**TO DO**
A: Answer these questions using the passage on Johnson's time with the Blue Jackets:
(i) What jersey number did Johnson take upon arriving in Columbus?
(ii) How many total points did he record in his 21 games for the Jackets after the trade?
(iii) Whom did the Blue Jackets ultimately name as the team's next captain?
B: Please retype the passage on Johnson's time with the Blue Jackets from "With the 2012–13" to "team's next captain.".

READING PASSAGE below:

On February 23, 2012, Johnson was traded by the Kings to the Columbus Blue Jackets, along with a conditional first-round draft pick (Marko Daňo), in exchange for Jeff Carter. Upon arriving in Columbus, Johnson took the jersey number 7, which had previously been worn by Carter. During a March 8 game against his former team, the Kings, the Blue Jackets offered their fans a one night offer to have their Carter jersey nameplates changed to "J. Johnson" nameplates for free. Playing in 21 games for the Jackets after his trade, he recorded four goals and ten assists, for a total of 14 points. Johnson declared that he had no hard feelings in leaving Los Angeles, given that "people [in Columbus] accepting me with such open arms," and "I was looking forward to my new opportunity and getting the chance to play and be myself in Columbus." Johnson added that he did not follow the Kings' subsequent run to win the Stanley Cup, as he was in Finland playing for Team USA at the 2012 IIHF World Championship.

With the 2012–13 NHL lockout halting play to start the year, Johnson spent the lockout training so he would be in the top shape once the game returned. In the shortened 2012–13 season, Johnson was one of the Blue Jackets' alternate captains, and was considered the de facto leader of the team as Columbus nearly qualified for the 2013 playoffs. He scored one of his team's goals in the season closer against the Nashville Predators, and broke the Blue Jackets record for most ice time in regulation, nearing 35 minutes in a game against the Detroit Red Wings, which was also the individual record for the season. After his impressive showing of both on-ice skill and leadership, Johnson was considered a front-runner to become Columbus' first full-fledged captain since Rick Nash, though the Blue Jackets ultimately named Nick Foligno as the team's next captain.

End of READING PASSAGE.
DATASET below:

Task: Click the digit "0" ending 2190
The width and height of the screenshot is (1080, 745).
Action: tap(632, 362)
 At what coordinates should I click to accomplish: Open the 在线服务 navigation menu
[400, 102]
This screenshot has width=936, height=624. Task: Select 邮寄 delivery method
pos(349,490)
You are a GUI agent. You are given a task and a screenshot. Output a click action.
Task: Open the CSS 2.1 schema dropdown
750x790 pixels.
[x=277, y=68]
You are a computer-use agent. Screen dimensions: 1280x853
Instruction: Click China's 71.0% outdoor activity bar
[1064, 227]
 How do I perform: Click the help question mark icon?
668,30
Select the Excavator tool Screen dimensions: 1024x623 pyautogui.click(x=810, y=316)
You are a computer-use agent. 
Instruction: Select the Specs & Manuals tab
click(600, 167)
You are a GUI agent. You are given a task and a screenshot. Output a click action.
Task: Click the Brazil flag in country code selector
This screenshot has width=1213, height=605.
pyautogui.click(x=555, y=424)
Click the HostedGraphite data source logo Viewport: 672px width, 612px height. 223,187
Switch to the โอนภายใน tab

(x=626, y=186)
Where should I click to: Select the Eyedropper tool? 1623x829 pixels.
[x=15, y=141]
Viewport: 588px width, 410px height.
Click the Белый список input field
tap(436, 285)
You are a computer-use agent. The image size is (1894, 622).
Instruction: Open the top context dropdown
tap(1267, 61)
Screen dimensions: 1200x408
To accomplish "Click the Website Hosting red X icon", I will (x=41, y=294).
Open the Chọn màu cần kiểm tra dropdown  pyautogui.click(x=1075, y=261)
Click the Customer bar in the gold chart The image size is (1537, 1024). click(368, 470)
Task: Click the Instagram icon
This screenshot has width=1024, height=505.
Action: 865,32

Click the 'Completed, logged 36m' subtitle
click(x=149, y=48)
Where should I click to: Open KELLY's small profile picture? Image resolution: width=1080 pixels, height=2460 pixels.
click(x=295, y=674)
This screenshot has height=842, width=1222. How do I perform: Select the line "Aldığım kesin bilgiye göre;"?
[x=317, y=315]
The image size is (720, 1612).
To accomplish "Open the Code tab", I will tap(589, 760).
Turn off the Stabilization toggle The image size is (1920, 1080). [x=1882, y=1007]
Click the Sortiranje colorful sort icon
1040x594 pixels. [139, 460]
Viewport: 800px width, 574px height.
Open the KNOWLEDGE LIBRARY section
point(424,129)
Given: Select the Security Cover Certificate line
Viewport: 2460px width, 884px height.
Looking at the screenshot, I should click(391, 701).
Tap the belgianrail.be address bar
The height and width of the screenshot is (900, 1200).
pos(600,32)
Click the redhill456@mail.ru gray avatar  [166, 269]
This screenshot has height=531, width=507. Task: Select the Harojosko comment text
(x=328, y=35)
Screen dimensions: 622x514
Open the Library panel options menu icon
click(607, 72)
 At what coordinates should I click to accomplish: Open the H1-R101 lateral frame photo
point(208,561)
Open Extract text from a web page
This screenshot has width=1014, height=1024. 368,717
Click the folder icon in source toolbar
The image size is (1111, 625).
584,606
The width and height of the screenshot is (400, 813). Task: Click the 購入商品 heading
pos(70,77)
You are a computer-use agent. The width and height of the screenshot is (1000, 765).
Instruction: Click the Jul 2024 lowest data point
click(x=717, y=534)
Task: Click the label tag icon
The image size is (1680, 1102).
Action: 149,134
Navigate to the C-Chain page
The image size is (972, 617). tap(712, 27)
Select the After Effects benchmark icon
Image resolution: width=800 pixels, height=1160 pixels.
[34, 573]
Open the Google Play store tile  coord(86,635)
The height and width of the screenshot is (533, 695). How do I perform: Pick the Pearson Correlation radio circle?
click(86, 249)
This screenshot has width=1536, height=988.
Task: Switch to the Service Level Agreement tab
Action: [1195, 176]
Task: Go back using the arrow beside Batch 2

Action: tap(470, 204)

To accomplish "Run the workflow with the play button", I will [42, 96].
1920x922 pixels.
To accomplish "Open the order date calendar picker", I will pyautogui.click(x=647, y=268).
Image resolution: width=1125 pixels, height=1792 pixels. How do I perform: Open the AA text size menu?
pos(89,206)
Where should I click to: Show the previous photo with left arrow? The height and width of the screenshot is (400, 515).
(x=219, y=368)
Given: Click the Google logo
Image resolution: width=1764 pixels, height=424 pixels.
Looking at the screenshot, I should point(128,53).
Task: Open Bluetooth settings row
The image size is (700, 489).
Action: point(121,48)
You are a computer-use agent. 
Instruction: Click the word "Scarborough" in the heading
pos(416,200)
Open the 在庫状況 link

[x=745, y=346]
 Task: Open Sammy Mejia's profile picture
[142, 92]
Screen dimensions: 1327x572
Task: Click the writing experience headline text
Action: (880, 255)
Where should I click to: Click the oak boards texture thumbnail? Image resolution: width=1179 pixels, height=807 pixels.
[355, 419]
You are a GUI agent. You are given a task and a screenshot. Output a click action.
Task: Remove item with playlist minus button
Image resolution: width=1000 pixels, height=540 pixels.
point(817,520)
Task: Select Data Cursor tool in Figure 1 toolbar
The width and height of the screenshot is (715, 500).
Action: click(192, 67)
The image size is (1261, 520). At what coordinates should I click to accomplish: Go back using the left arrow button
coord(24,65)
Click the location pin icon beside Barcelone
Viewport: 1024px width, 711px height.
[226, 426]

End of DATASET.

**ANSWERS**
A:
(i) 7
(ii) 14
(iii) Nick Foligno

B:
With the 2012–13 NHL lockout halting play to start the year, Johnson spent the lockout training so he would be in the top shape once the game returned. In the shortened 2012–13 season, Johnson was one of the Blue Jackets' alternate captains, and was considered the de facto leader of the team as Columbus nearly qualified for the 2013 playoffs. He scored one of his team's goals in the season closer against the Nashville Predators, and broke the Blue Jackets record for most ice time in regulation, nearing 35 minutes in a game against the Detroit Red Wings, which was also the individual record for the season. After his impressive showing of both on-ice skill and leadership, Johnson was considered a front-runner to become Columbus' first full-fledged captain since Rick Nash, though the Blue Jackets ultimately named Nick Foligno as the team's next captain.